- What you will do:
Please return the material exactly; leave no entry out.

- Exercise materials:
+++++
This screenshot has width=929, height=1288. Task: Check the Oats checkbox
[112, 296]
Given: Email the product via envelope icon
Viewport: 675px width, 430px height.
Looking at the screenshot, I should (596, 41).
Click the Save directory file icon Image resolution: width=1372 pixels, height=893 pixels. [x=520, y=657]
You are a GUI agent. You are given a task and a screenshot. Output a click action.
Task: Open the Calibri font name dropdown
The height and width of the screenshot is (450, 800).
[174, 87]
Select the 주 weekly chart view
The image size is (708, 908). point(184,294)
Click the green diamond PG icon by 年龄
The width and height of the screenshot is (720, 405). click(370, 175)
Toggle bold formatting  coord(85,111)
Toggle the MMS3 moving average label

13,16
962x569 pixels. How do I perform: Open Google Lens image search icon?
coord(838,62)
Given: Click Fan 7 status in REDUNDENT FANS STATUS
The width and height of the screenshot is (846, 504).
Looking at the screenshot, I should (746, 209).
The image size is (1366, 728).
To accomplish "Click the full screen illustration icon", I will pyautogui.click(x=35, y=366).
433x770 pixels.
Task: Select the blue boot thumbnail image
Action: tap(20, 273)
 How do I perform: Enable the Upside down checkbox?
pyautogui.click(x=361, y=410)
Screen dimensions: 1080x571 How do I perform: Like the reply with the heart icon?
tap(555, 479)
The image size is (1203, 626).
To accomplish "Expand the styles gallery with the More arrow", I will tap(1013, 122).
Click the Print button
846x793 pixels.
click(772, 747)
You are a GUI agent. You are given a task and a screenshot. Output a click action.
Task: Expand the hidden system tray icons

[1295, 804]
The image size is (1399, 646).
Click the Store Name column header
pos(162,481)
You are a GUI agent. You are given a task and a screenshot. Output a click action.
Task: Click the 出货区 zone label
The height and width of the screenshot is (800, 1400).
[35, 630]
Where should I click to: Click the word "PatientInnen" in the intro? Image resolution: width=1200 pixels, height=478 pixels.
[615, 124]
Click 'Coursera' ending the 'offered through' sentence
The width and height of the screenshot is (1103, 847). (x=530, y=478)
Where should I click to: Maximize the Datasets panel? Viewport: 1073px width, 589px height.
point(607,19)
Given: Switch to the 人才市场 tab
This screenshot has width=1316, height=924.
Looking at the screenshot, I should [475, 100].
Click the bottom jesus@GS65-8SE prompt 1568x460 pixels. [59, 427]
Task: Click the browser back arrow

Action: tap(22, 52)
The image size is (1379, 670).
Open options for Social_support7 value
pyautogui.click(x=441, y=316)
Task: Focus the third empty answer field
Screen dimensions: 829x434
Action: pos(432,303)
+++++
- Finished task:
This screenshot has width=929, height=1288. Task: Check the Oats checkbox
[112, 296]
Given: Email the product via envelope icon
Viewport: 675px width, 430px height.
Looking at the screenshot, I should (596, 41).
Click the Save directory file icon Image resolution: width=1372 pixels, height=893 pixels. [x=520, y=657]
You are a GUI agent. You are given a task and a screenshot. Output a click action.
Task: Open the Calibri font name dropdown
The height and width of the screenshot is (450, 800).
[174, 87]
Select the 주 weekly chart view
The image size is (708, 908). point(184,294)
Click the green diamond PG icon by 年龄
The width and height of the screenshot is (720, 405). click(370, 175)
Toggle bold formatting  coord(85,111)
Toggle the MMS3 moving average label

13,16
962x569 pixels. How do I perform: Open Google Lens image search icon?
coord(838,62)
Given: Click Fan 7 status in REDUNDENT FANS STATUS
The width and height of the screenshot is (846, 504).
Looking at the screenshot, I should (746, 209).
The image size is (1366, 728).
To accomplish "Click the full screen illustration icon", I will pyautogui.click(x=35, y=366).
433x770 pixels.
Task: Select the blue boot thumbnail image
Action: tap(20, 273)
 How do I perform: Enable the Upside down checkbox?
pyautogui.click(x=361, y=410)
Screen dimensions: 1080x571 How do I perform: Like the reply with the heart icon?
tap(555, 479)
The image size is (1203, 626).
To accomplish "Expand the styles gallery with the More arrow", I will tap(1013, 122).
Click the Print button
846x793 pixels.
click(772, 747)
You are a GUI agent. You are given a task and a screenshot. Output a click action.
Task: Expand the hidden system tray icons

[1295, 804]
The image size is (1399, 646).
Click the Store Name column header
pos(162,481)
You are a GUI agent. You are given a task and a screenshot. Output a click action.
Task: Click the 出货区 zone label
The height and width of the screenshot is (800, 1400).
[35, 630]
Where should I click to: Click the word "PatientInnen" in the intro? Image resolution: width=1200 pixels, height=478 pixels.
[615, 124]
Click 'Coursera' ending the 'offered through' sentence
The width and height of the screenshot is (1103, 847). (x=530, y=478)
Where should I click to: Maximize the Datasets panel? Viewport: 1073px width, 589px height.
point(607,19)
Given: Switch to the 人才市场 tab
This screenshot has width=1316, height=924.
Looking at the screenshot, I should [475, 100].
Click the bottom jesus@GS65-8SE prompt 1568x460 pixels. [59, 427]
Task: Click the browser back arrow

Action: tap(22, 52)
The image size is (1379, 670).
Open options for Social_support7 value
pyautogui.click(x=441, y=316)
Task: Focus the third empty answer field
Screen dimensions: 829x434
Action: pos(432,303)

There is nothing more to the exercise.